→ **Stored data entries**
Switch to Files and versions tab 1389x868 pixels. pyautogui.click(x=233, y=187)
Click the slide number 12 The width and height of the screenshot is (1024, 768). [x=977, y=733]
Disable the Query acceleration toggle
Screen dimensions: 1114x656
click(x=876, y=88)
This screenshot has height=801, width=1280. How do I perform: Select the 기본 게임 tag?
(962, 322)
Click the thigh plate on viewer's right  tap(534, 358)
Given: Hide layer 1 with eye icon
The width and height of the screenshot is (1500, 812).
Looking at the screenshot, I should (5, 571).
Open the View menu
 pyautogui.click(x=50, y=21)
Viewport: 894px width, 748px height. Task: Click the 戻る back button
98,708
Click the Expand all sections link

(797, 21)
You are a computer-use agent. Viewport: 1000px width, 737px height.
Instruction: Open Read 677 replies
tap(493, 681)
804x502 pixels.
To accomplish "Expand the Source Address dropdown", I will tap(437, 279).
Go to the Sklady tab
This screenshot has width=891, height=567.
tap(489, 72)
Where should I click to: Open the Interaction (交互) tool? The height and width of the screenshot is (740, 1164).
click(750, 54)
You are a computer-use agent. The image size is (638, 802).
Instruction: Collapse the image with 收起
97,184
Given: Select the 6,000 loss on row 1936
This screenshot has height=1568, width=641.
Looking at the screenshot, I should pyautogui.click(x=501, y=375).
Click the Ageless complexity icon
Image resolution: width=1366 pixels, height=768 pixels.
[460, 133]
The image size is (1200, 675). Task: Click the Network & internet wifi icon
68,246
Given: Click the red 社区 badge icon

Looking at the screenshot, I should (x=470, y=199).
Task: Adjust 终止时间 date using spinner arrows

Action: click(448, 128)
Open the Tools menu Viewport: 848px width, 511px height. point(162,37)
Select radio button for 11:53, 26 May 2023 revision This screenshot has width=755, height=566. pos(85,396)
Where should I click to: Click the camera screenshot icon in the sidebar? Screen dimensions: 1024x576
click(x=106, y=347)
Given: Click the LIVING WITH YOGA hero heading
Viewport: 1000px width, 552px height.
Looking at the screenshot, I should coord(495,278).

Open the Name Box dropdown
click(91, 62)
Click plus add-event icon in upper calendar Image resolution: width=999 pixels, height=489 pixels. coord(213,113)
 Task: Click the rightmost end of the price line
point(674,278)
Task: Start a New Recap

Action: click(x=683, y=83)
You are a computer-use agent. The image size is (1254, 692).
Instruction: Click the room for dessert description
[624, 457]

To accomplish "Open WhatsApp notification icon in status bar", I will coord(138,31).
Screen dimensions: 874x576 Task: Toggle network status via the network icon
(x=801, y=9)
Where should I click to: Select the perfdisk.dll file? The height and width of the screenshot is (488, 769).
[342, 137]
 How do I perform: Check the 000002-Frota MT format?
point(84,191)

→ **Exercise directions**
Some lines of the data above may hold the word "agent"; report how many do, and nothing else.

→ **Problem solution**
3